Voci di testo e di posizione degli oggetti
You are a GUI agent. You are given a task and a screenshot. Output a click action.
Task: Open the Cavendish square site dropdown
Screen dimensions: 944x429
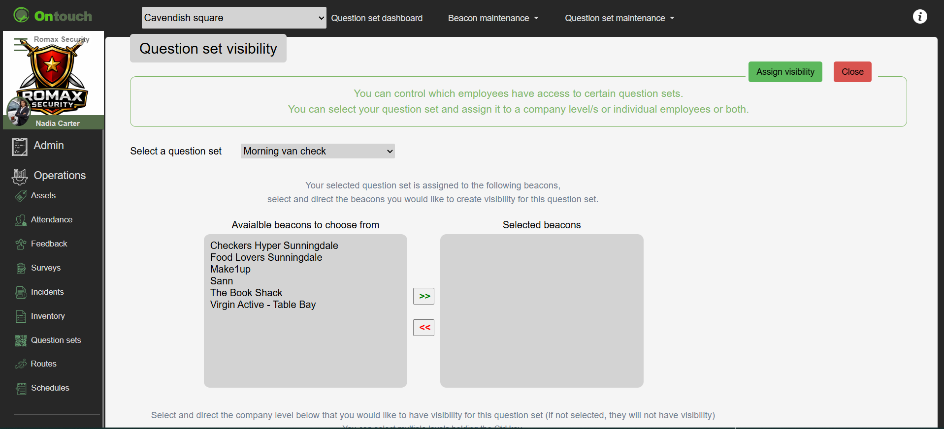(234, 18)
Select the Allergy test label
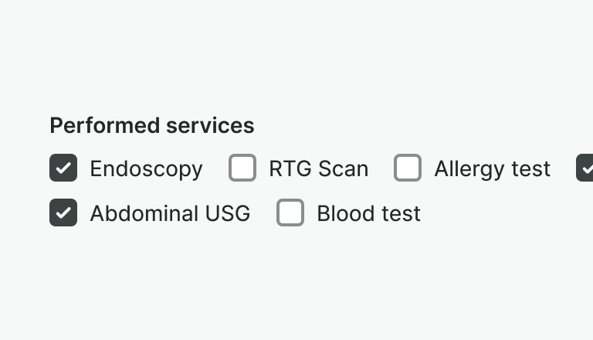Viewport: 593px width, 340px height. coord(492,168)
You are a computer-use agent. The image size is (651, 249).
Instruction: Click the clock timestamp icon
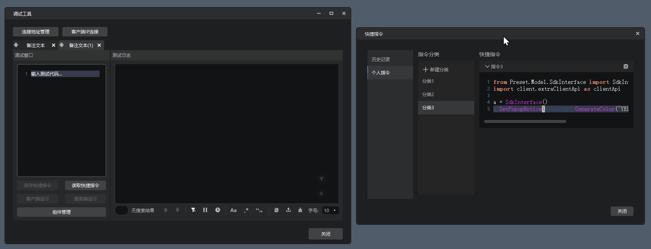coord(218,210)
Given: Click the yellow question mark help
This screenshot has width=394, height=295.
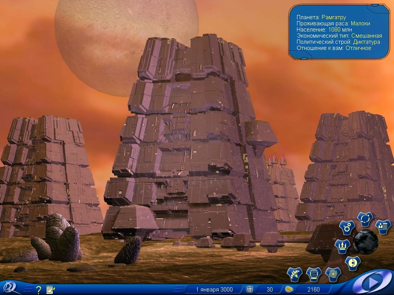Looking at the screenshot, I should 38,290.
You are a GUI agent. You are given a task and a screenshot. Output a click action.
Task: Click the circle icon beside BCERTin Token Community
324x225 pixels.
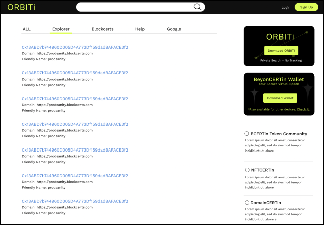tap(247, 134)
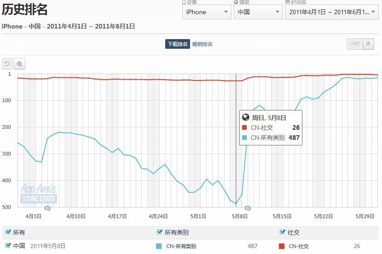This screenshot has height=254, width=382.
Task: Open the iPhone device dropdown
Action: click(x=207, y=12)
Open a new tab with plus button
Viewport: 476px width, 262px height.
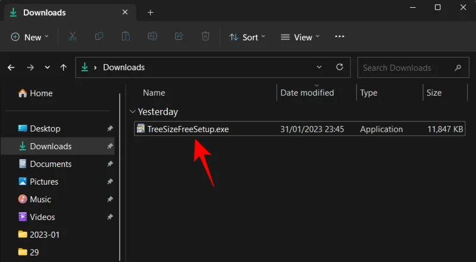[x=151, y=12]
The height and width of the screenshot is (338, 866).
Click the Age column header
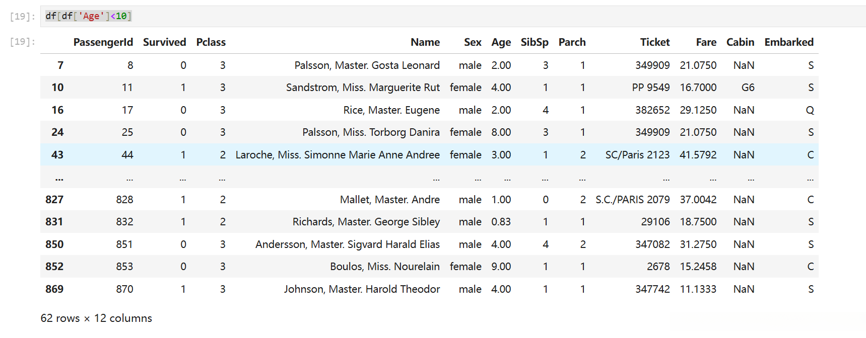[x=501, y=42]
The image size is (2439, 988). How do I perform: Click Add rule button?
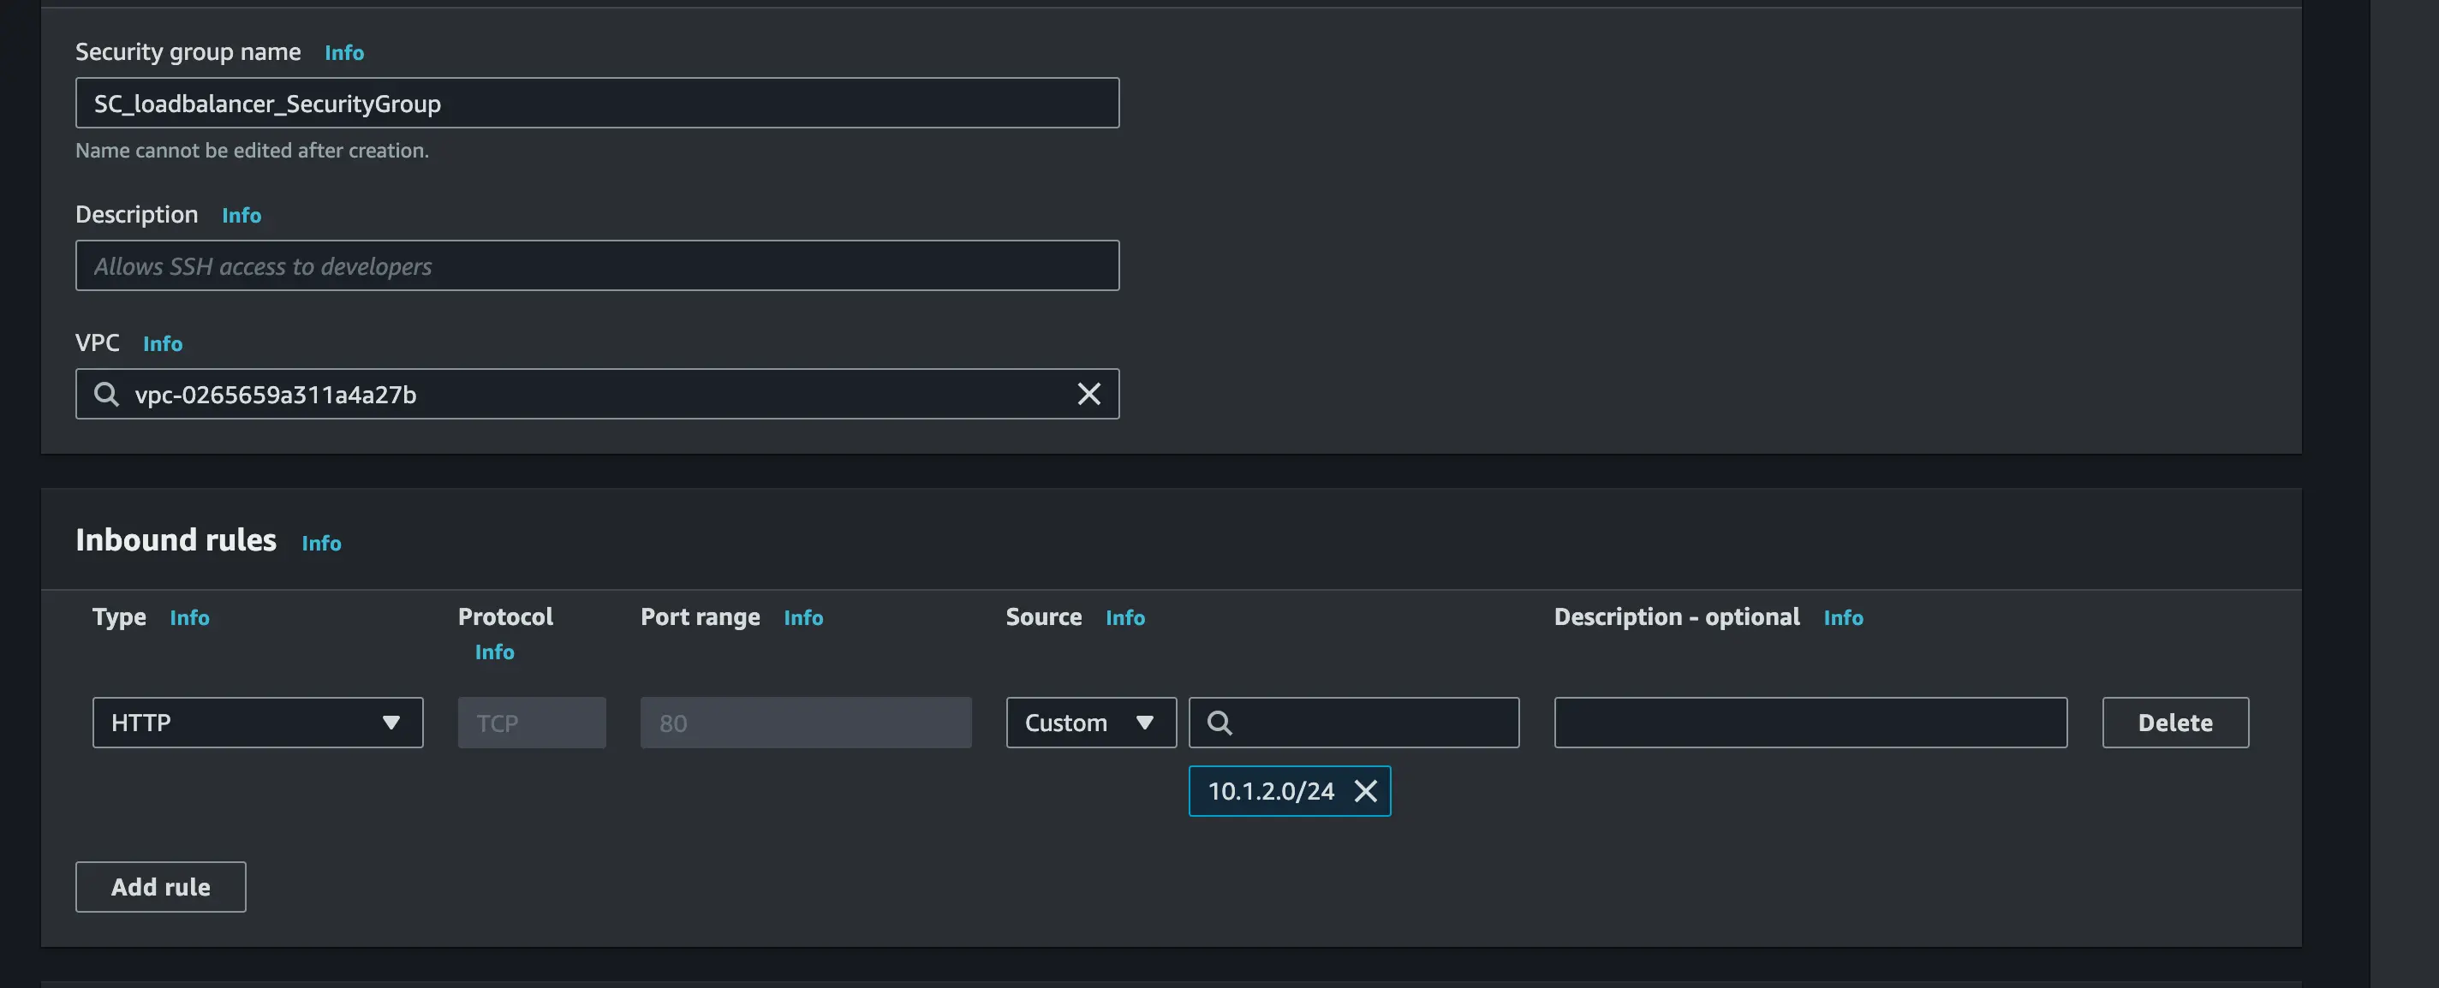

#### COMPITO BREVE
Converti tutte le righe riportate sopra in una tabella Markdown con le colonne «N.» e «Testo», numerando ogni riga e tralasciando quelle vuote. Escludi le immagini dal risultato.

#### RISULTATO
| N. | Testo |
|---|---|
| 1 | You are a GUI agent. You are given a task and a screenshot. Output a click action. |
| 2 | Task: Open the Cavendish square site dropdown |
| 3 | Screen dimensions: 944x429 |
| 4 | (234, 18) |
| 5 | Select the Allergy test label |
| 6 | Viewport: 593px width, 340px height. coord(492,168) |
| 7 | You are a computer-use agent. The image size is (651, 249). |
| 8 | Instruction: Click the clock timestamp icon |
| 9 | coord(218,210) |
| 10 | Given: Click the yellow question mark help |
| 11 | This screenshot has width=394, height=295. |
| 12 | Looking at the screenshot, I should 38,290. |
| 13 | You are a GUI agent. You are given a task and a screenshot. Output a click action. |
| 14 | Task: Click the circle icon beside BCERTin Token Community |
| 15 | 324x225 pixels. |
| 16 | tap(247, 134) |
| 17 | This screenshot has height=254, width=382. |
| 18 | Task: Open the iPhone device dropdown |
| 19 | Action: click(x=207, y=12) |
| 20 | Open a new tab with plus button |
| 21 | Viewport: 476px width, 262px height. |
| 22 | [x=151, y=12] |
| 23 | The height and width of the screenshot is (338, 866). |
| 24 | Click the Age column header |
| 25 | [x=501, y=42] |
| 26 | The image size is (2439, 988). How do I perform: Click Add rule button? |